Abstract Pediatric dystonia refers to the onset of dystonia before the age of 21 years. Accurate diagnosis through genetic testing and precise electrode placement may significantly improve motor symptoms and quality of life of patients with gene-associated dystonia. This report presents a rare KMT2B-related dystonia case managed with bilateral pallidal deep brain stimulation (DBS) in an 8-year-old girl. The patient presented with muscle contractions on the distal parts of the lower limbs, speech impairment, and myoclonic jerking movements. Genomic sequencing identified a heterozygous mutation in the KMT2B gene (617284 on chromosome 19p13).

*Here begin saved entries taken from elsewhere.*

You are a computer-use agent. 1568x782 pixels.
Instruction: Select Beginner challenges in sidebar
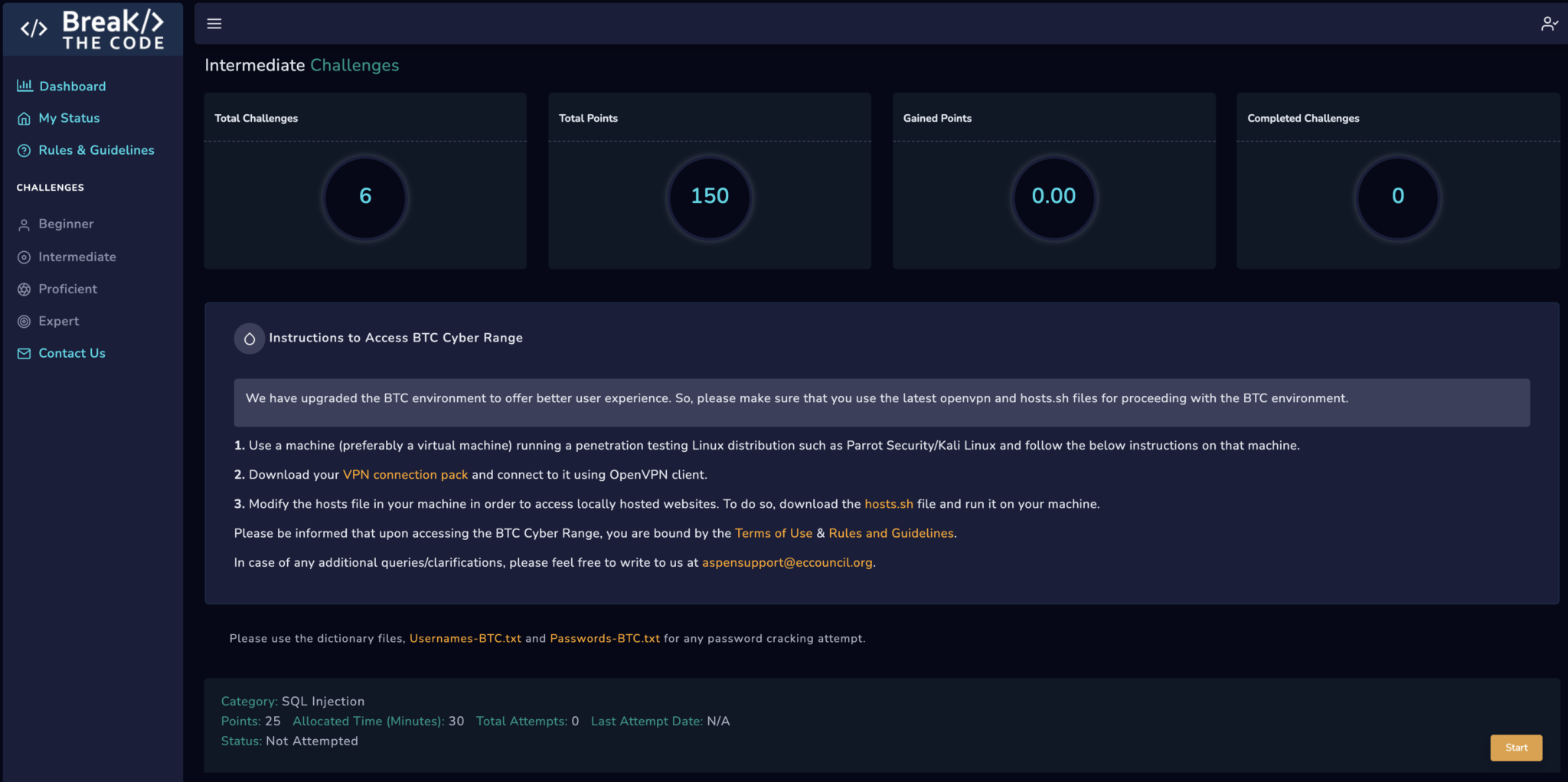[66, 224]
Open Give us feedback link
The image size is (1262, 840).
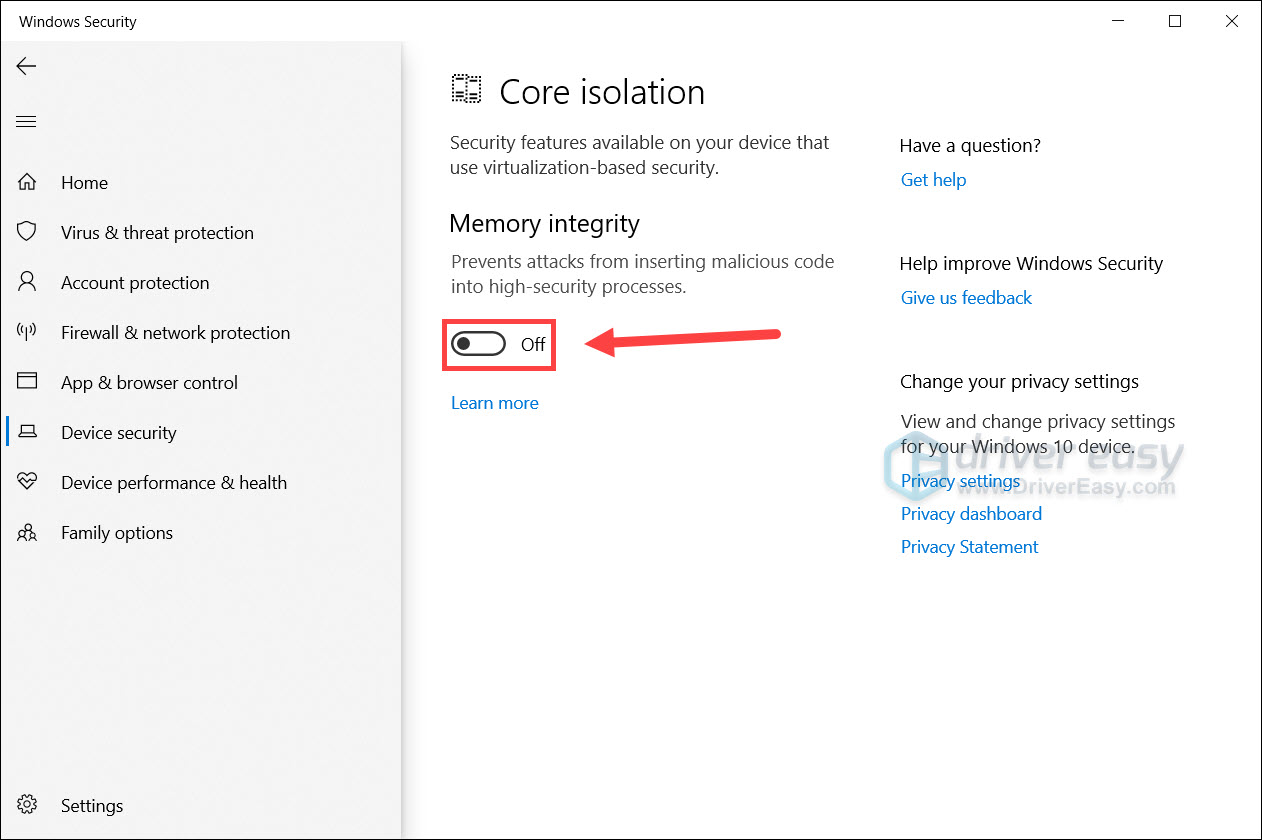point(966,298)
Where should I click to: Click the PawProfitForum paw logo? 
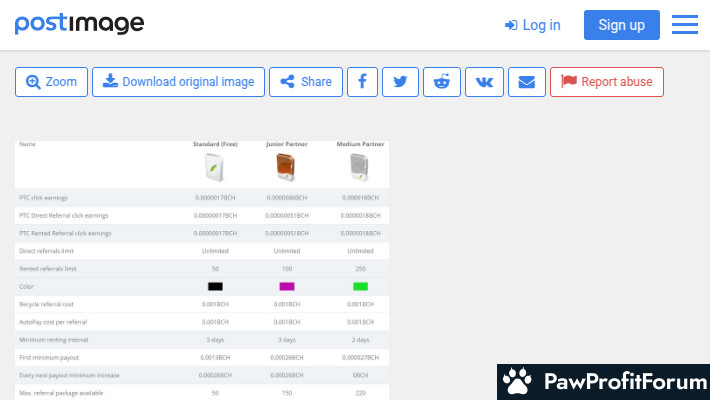(517, 382)
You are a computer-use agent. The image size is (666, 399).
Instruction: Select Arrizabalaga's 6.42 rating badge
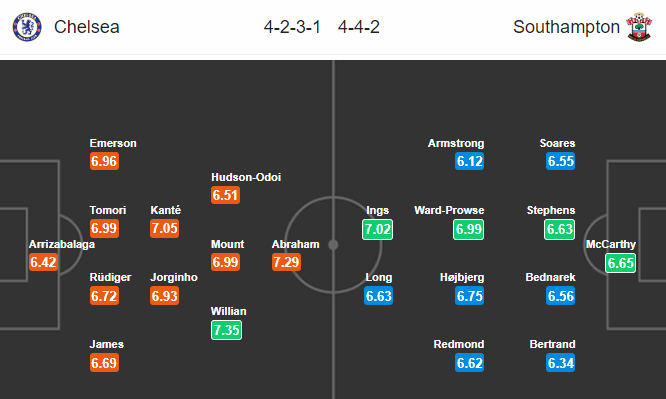(x=43, y=262)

In this case, DBS of the globus pallidus internus was performed under general anesthesia. Six months post-surgery, the Burke–Fahn–Marsden scale scores indicated a 46% improvement, and the scores for the Unified Dystonia Rating Scale and Global Dystonia Severity Rating Scale showed 50% and 28% improvements, respectively. Accurate diagnosis of KMT2B-related dystonia holds significant value in terms of guiding appropriate treatment as the disease is responsive to DBS surgery targeting the globus pallidus internus. This case illustrates the benefits of DBS in pediatric patients and its role in advancing surgical interventions for dystonia.